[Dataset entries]
-------

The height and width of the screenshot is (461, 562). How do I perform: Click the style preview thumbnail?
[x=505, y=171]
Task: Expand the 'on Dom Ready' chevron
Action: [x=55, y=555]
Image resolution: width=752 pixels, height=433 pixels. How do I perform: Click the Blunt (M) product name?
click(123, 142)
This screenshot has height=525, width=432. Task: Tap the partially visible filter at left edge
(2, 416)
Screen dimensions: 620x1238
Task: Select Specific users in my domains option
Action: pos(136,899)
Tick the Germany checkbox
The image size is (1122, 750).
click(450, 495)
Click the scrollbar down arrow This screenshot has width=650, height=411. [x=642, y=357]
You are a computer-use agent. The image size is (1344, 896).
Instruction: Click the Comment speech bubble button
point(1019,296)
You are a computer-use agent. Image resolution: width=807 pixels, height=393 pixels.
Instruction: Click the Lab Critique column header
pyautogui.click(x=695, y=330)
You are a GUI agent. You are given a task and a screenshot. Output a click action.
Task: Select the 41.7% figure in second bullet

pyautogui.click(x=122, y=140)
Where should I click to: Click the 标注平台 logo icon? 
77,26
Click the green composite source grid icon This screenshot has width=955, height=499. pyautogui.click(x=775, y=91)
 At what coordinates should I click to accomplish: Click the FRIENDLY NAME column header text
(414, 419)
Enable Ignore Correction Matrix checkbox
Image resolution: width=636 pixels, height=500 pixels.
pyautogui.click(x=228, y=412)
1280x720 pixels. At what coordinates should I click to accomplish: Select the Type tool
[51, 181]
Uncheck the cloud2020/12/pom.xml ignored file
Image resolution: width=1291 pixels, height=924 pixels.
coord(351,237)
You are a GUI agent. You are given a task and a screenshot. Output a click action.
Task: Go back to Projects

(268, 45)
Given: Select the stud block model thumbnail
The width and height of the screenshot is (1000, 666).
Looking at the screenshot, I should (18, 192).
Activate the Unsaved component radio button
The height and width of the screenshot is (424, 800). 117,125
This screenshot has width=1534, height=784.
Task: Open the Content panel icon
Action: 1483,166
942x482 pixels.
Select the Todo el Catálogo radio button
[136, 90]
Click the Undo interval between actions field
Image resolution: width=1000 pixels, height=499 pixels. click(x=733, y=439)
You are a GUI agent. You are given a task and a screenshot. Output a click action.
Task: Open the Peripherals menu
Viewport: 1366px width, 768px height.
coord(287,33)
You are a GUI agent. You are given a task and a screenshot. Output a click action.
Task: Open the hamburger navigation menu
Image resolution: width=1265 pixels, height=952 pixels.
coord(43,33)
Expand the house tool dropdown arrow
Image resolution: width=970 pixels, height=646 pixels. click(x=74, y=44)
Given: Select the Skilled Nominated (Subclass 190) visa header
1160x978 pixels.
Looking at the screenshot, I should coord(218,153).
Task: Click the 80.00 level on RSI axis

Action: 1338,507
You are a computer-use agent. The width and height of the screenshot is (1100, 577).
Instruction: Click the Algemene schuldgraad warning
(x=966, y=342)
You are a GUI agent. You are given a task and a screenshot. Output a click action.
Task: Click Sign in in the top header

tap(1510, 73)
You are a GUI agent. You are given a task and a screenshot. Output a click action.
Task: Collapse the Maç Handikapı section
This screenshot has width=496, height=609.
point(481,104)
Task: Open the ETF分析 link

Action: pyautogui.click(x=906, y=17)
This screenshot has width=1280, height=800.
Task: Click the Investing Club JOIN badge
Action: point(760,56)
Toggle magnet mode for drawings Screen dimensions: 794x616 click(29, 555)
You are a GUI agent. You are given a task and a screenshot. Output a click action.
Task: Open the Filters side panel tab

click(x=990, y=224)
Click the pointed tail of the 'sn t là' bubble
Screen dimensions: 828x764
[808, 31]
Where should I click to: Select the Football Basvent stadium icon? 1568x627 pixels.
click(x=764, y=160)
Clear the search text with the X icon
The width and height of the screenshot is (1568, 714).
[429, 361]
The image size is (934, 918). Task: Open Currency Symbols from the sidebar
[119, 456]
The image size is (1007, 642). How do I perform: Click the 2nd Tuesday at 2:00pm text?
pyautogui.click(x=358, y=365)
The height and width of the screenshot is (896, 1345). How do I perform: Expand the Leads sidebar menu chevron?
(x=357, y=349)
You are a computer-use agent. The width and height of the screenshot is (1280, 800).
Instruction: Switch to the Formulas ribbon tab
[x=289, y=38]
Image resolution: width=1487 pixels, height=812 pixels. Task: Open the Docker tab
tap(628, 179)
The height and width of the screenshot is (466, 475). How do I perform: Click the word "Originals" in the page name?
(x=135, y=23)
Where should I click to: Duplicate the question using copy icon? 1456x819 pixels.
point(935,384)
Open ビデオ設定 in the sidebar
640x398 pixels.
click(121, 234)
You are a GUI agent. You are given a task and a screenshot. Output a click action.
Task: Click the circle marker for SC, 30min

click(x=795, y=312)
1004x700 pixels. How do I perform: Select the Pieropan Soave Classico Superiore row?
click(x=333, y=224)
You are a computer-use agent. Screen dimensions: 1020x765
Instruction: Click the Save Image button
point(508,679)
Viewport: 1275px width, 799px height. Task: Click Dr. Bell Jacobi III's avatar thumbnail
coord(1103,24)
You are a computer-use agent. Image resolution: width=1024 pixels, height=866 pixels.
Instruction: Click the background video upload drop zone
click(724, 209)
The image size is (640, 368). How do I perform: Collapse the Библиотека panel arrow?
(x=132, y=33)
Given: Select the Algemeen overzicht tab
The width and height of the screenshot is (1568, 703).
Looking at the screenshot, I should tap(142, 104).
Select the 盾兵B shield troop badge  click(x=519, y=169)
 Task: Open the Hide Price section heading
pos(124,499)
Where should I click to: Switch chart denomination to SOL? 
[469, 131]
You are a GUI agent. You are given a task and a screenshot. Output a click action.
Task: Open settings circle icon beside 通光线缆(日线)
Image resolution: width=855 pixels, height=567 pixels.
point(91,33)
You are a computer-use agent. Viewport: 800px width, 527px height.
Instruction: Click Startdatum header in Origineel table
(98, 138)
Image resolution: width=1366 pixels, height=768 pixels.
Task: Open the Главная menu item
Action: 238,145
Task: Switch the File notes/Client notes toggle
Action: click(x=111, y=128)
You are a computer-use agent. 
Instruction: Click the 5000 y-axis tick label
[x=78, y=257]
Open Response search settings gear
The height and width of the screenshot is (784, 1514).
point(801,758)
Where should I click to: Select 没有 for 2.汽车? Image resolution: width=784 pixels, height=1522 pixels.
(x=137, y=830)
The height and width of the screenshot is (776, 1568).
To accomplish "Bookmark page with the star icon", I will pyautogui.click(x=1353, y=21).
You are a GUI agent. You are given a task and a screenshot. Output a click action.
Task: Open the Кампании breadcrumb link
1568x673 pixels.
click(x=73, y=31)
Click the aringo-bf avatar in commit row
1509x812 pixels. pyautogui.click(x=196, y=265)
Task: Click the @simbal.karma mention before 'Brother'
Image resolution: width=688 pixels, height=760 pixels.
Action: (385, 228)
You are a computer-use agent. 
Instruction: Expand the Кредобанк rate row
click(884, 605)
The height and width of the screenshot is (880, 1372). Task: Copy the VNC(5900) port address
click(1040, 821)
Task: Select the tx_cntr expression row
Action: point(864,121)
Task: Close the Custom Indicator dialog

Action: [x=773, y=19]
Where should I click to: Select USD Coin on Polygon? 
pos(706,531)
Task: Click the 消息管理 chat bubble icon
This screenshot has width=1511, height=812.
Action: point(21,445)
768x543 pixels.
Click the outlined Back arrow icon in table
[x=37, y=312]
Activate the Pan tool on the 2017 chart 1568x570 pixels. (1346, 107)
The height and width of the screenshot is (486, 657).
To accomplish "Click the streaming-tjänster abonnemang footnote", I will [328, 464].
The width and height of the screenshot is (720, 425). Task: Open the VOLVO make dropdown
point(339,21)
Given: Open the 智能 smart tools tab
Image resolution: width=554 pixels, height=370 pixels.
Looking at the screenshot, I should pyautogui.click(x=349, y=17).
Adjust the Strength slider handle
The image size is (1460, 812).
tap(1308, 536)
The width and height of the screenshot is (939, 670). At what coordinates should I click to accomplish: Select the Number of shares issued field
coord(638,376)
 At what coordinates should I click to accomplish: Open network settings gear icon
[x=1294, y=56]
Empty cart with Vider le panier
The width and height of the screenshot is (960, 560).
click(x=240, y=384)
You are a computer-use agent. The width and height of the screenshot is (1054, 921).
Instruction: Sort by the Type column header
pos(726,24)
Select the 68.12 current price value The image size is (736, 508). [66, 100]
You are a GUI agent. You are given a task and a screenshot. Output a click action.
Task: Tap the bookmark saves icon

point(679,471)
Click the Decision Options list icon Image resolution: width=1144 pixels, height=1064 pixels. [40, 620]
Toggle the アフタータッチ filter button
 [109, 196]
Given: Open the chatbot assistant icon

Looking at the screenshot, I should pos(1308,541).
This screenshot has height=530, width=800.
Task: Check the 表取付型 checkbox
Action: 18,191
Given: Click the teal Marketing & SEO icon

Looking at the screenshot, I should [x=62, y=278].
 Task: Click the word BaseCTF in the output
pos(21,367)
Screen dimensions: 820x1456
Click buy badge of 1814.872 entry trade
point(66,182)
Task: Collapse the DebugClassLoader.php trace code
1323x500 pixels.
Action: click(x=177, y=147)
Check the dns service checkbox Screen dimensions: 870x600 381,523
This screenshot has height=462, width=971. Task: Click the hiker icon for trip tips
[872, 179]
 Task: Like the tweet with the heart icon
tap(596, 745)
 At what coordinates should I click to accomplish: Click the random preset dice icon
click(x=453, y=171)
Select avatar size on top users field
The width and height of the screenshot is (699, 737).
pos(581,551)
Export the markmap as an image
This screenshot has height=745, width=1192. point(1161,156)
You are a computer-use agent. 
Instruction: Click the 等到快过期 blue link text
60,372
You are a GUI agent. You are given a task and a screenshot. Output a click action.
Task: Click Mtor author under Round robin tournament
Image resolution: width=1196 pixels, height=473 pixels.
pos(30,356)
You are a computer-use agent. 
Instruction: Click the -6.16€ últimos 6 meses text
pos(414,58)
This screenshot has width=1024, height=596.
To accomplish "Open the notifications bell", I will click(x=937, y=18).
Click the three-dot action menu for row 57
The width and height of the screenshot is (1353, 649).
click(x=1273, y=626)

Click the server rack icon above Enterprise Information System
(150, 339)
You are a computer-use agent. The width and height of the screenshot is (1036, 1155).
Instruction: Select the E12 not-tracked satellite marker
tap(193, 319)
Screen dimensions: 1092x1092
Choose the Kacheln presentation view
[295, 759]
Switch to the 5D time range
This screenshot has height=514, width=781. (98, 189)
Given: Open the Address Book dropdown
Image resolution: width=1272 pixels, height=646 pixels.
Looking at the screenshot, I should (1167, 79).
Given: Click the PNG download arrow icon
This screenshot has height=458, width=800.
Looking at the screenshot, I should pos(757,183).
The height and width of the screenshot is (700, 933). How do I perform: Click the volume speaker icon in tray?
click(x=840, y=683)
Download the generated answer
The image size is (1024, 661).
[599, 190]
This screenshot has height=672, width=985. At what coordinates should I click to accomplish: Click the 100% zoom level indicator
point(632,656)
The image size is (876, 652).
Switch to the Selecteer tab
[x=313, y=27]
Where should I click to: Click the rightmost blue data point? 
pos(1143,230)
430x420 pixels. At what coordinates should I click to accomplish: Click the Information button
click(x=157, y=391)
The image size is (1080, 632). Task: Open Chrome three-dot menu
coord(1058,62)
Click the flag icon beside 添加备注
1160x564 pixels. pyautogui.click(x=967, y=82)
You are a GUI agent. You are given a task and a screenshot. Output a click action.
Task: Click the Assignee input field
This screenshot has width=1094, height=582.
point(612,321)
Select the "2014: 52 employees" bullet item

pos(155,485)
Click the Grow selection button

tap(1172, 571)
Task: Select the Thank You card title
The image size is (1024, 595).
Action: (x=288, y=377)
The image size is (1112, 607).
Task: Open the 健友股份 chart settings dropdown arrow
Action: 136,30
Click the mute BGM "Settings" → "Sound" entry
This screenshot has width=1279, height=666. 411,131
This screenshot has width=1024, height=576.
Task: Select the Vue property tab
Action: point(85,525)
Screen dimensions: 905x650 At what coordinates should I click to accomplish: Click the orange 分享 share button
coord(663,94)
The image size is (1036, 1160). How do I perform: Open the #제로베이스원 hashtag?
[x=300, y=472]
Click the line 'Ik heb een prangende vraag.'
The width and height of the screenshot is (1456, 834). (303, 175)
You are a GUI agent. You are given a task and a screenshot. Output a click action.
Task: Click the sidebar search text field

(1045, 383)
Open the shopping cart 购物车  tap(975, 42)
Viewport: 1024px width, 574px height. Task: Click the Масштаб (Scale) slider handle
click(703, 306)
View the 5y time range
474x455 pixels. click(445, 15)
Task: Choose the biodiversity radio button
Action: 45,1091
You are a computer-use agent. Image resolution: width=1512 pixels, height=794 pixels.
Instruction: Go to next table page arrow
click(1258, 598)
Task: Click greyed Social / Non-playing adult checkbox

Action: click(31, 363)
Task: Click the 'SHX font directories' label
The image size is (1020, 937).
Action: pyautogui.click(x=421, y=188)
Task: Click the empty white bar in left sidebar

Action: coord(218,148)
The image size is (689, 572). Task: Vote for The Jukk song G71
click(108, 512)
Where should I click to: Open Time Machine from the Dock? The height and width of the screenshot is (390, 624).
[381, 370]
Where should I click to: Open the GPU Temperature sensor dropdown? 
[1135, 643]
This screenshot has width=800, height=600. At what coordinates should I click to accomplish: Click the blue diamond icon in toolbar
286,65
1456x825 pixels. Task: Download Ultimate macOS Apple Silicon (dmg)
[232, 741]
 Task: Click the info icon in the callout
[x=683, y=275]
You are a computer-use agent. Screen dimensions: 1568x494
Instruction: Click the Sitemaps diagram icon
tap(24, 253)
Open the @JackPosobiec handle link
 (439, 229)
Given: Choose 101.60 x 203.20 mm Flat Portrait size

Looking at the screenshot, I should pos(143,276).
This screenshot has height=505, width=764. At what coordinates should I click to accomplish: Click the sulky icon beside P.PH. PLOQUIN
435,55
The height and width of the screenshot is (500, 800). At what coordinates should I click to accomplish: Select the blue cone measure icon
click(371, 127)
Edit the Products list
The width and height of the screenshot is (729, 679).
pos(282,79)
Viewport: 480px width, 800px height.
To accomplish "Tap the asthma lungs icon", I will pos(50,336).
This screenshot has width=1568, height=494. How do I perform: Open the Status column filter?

-------

Directions for this task: Only those lines of the entries above that run from the line containing "Open ビデオ設定 in the sidebar" to the line containing "Select the 盾兵B", both included, should be transcribed exactly.

Written response:
Open ビデオ設定 in the sidebar
640x398 pixels.
click(121, 234)
You are a GUI agent. You are given a task and a screenshot. Output a click action.
Task: Click the circle marker for SC, 30min

click(x=795, y=312)
1004x700 pixels. How do I perform: Select the Pieropan Soave Classico Superiore row?
click(x=333, y=224)
You are a computer-use agent. Screen dimensions: 1020x765
Instruction: Click the Save Image button
point(508,679)
Viewport: 1275px width, 799px height. Task: Click Dr. Bell Jacobi III's avatar thumbnail
coord(1103,24)
You are a computer-use agent. Image resolution: width=1024 pixels, height=866 pixels.
Instruction: Click the background video upload drop zone
click(724, 209)
The image size is (640, 368). How do I perform: Collapse the Библиотека panel arrow?
(x=132, y=33)
Given: Select the Algemeen overzicht tab
The width and height of the screenshot is (1568, 703).
Looking at the screenshot, I should tap(142, 104).
Select the 盾兵B shield troop badge  click(x=519, y=169)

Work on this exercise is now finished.